Every record below should be transcribed exactly. Omit the images.
DATA TO USE Block Start
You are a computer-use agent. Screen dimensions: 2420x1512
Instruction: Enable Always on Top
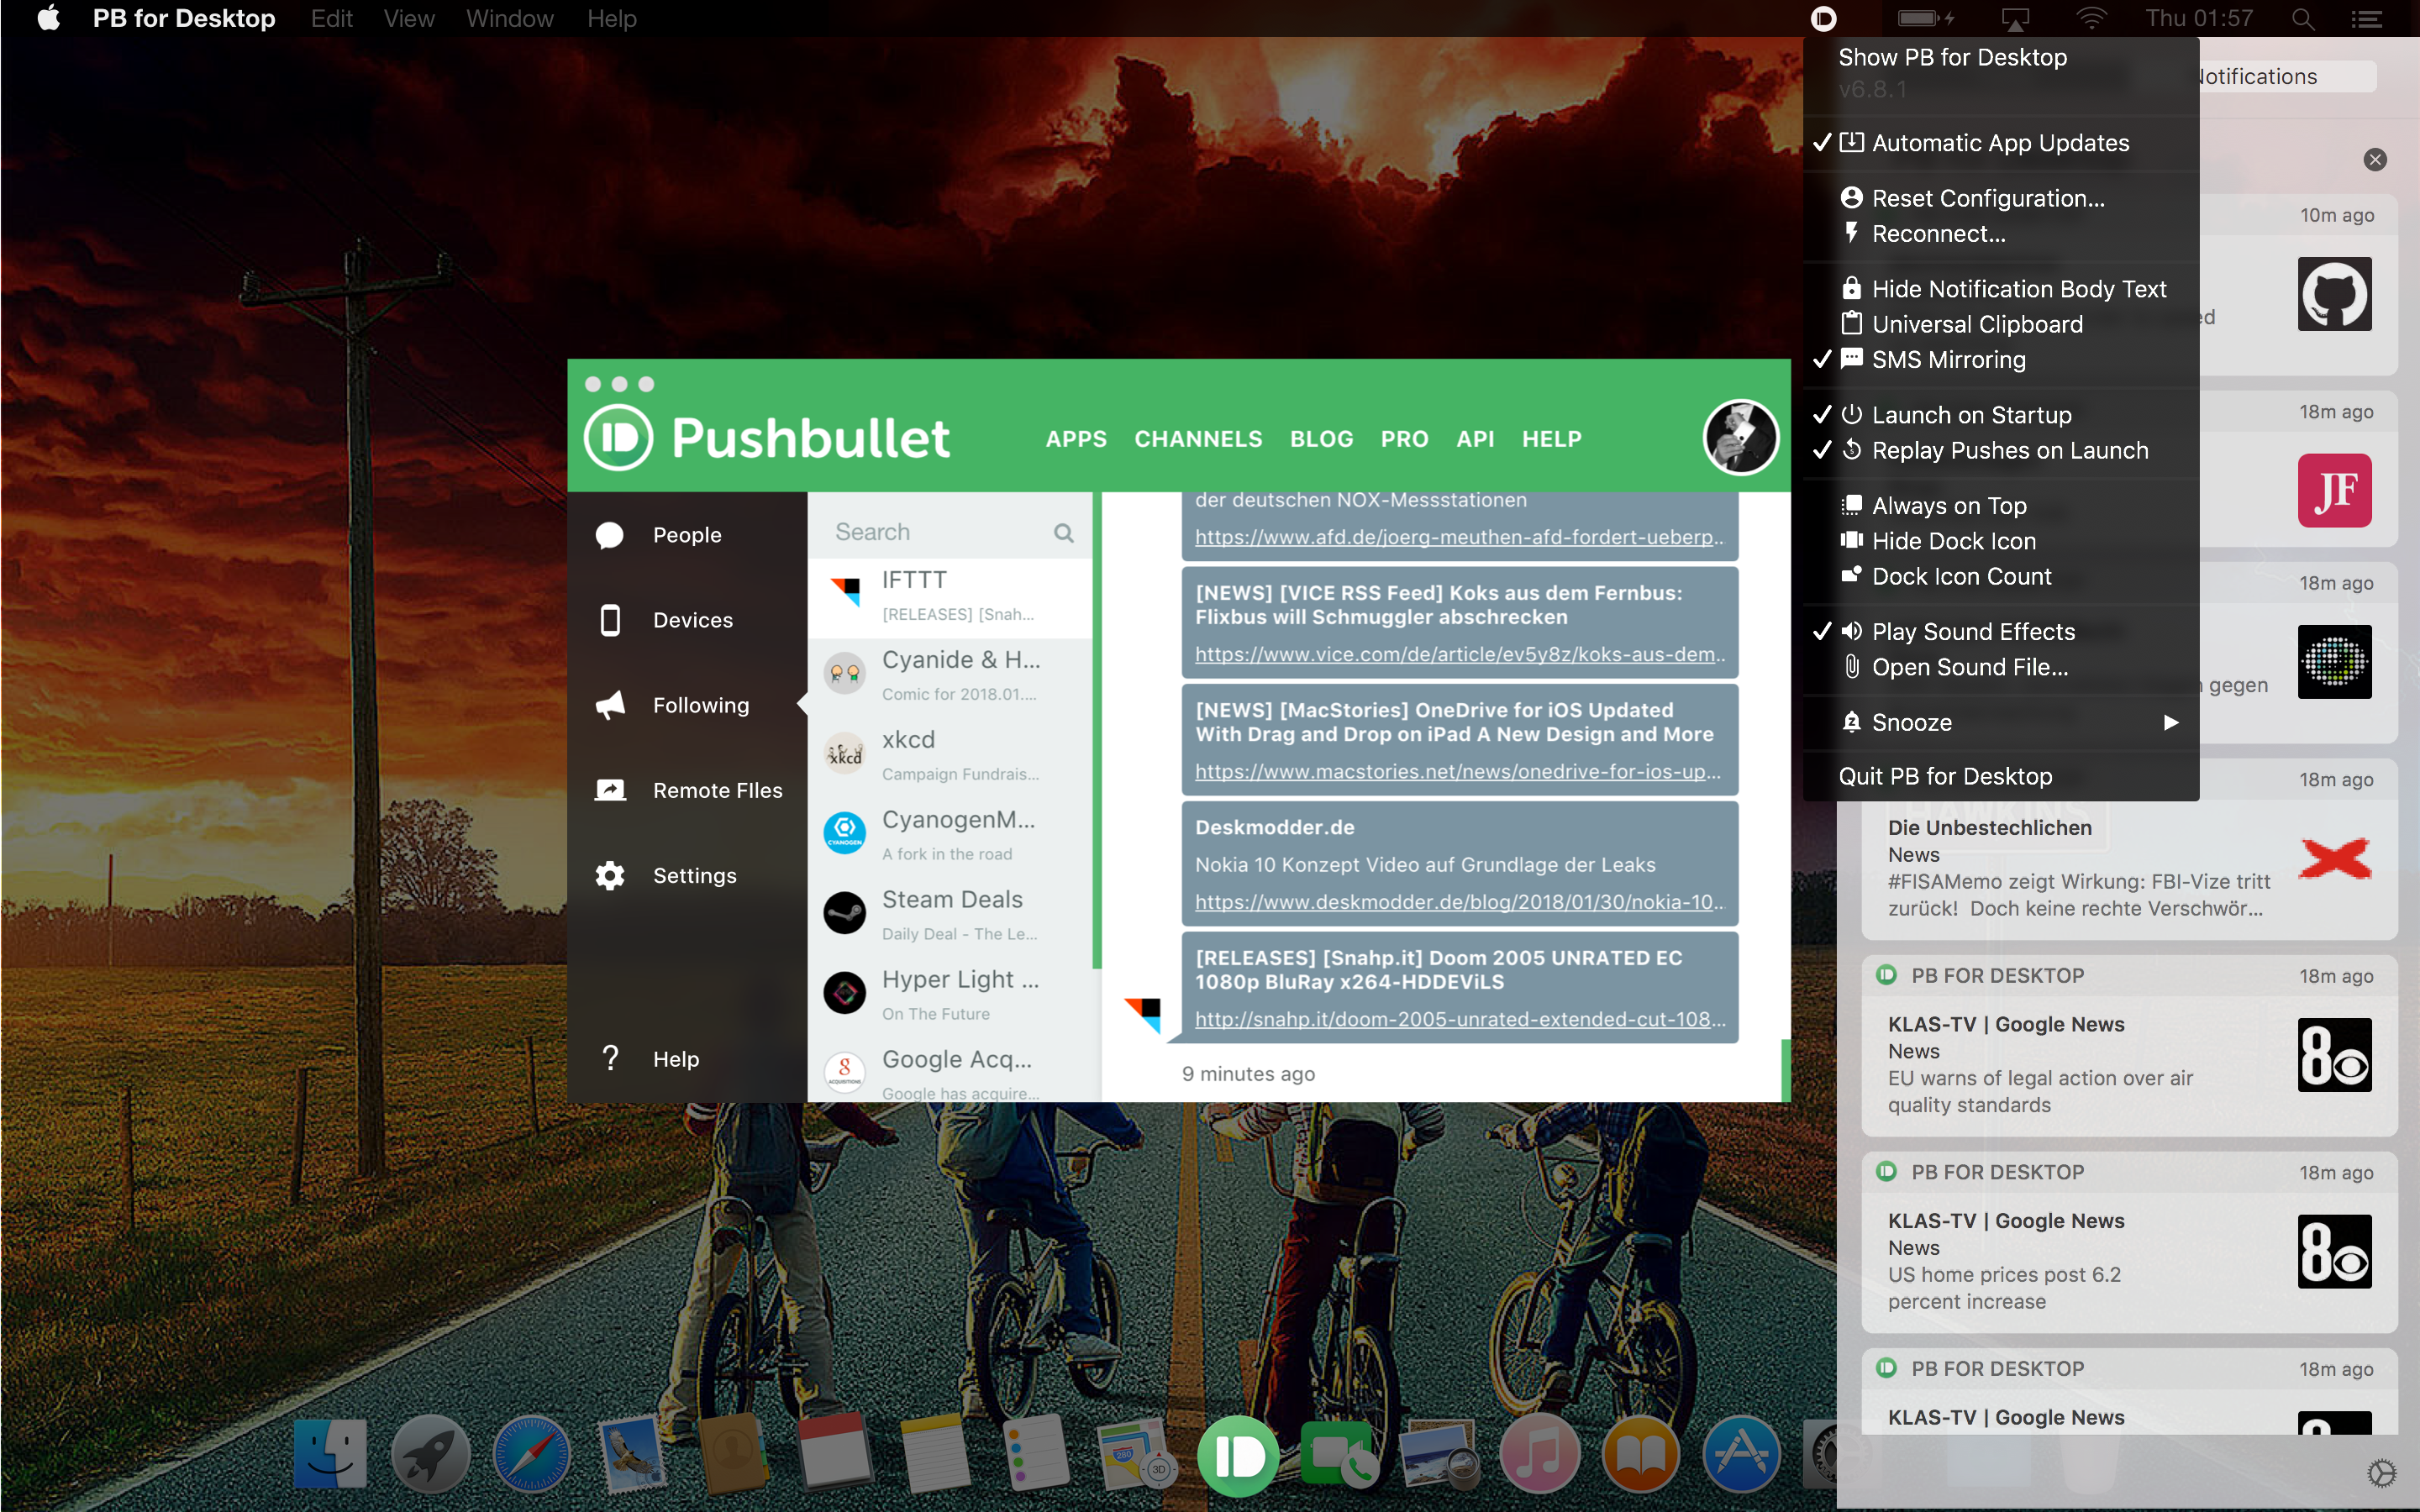[x=1948, y=506]
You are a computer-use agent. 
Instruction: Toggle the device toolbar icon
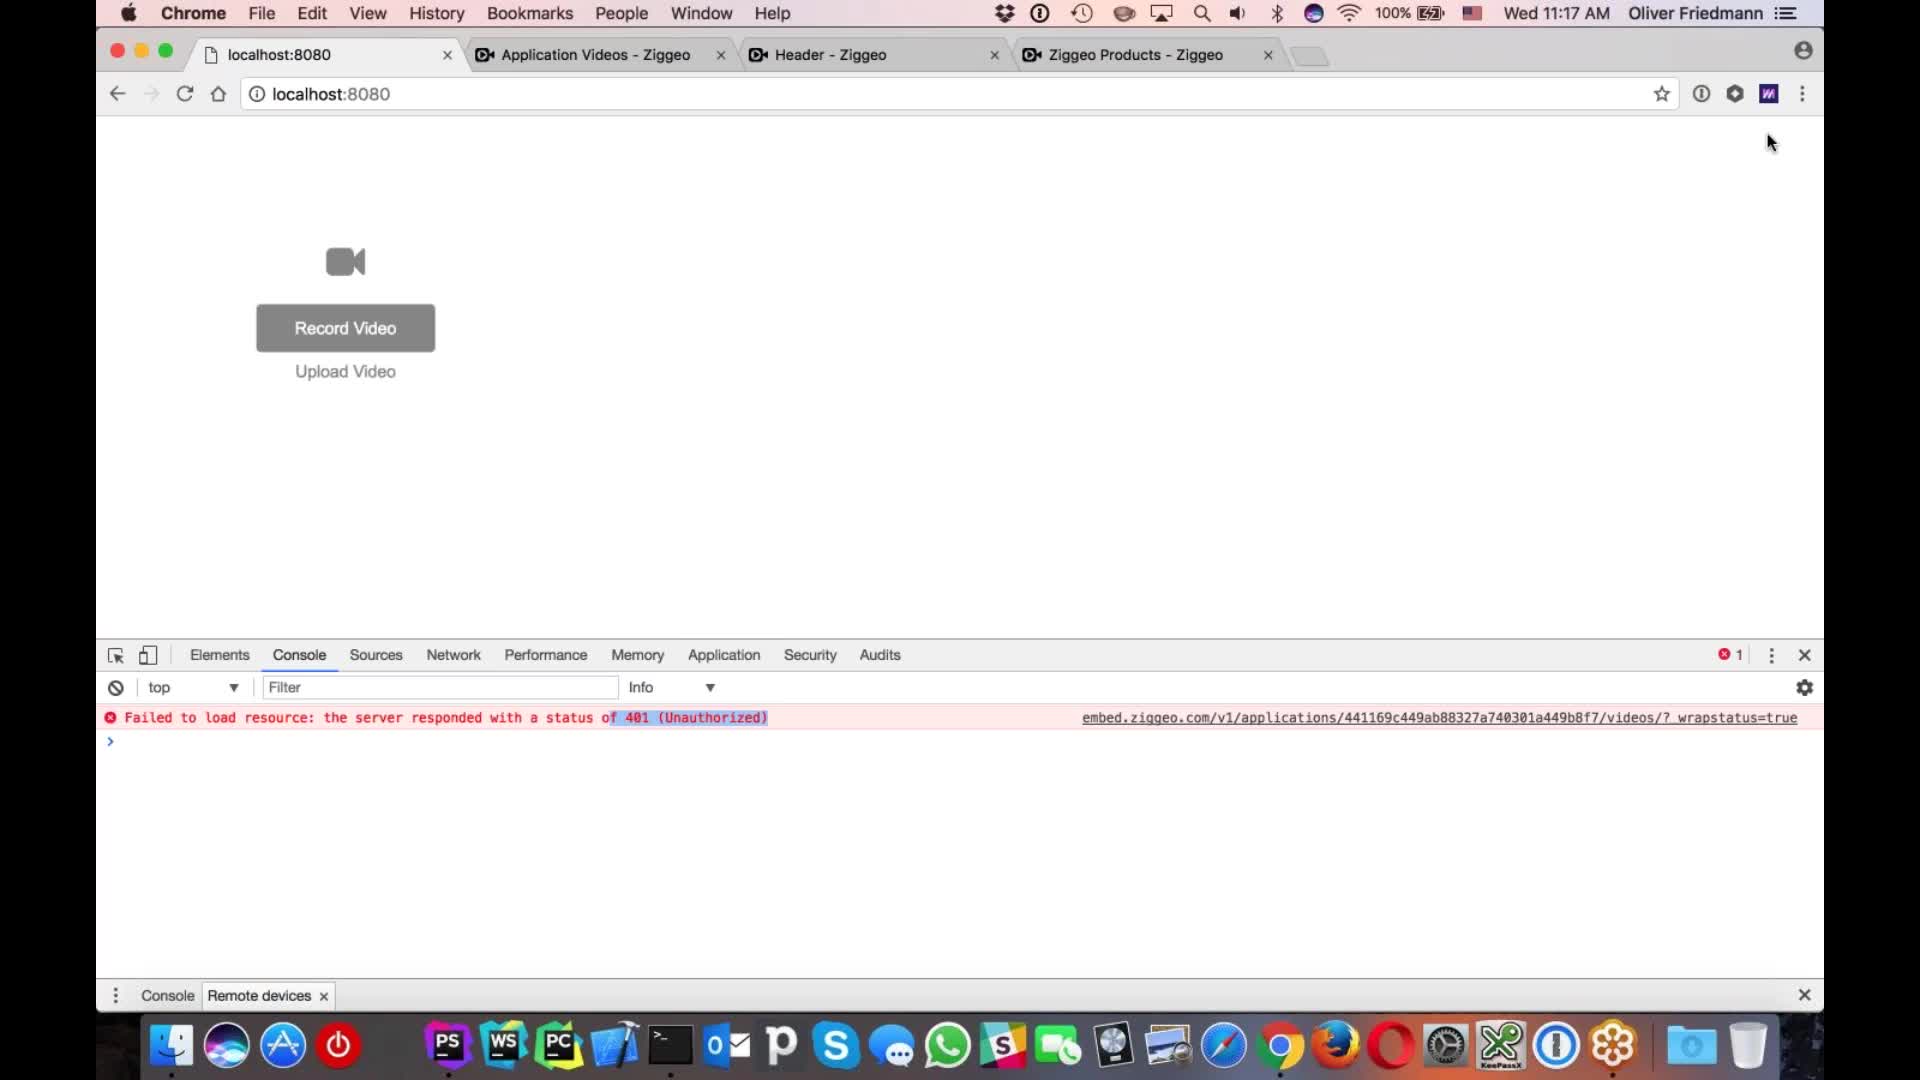tap(148, 655)
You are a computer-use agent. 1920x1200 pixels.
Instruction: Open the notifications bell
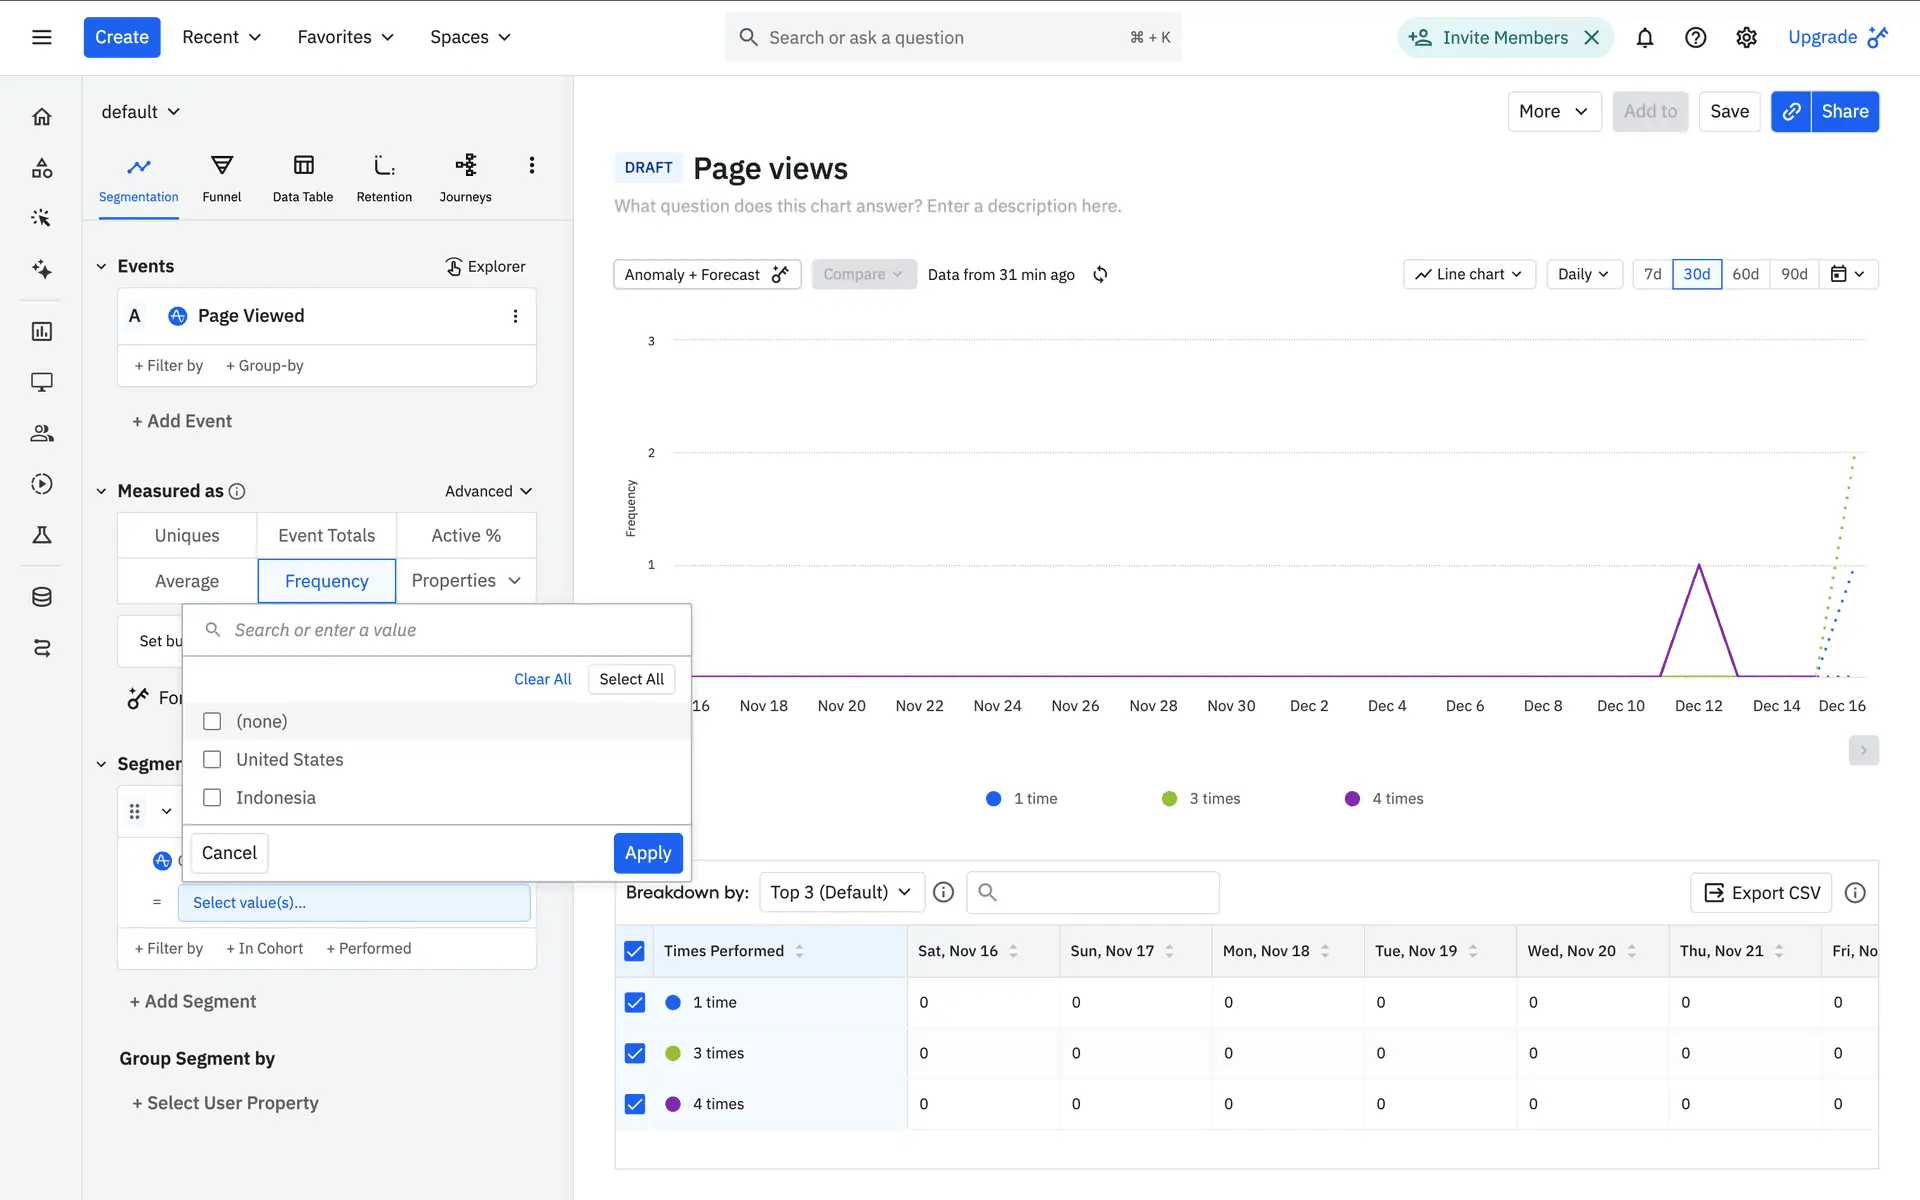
DATA TO USE Block End
RESPONSE TO THE TASK:
You are a computer-use agent. Screen dimensions: 2420x1512
Instruction: Enable Always on Top
[x=1948, y=506]
You are a computer-use agent. 
Instruction: Toggle the device toolbar icon
tap(148, 655)
You are a computer-use agent. 1920x1200 pixels.
Instruction: Open the notifications bell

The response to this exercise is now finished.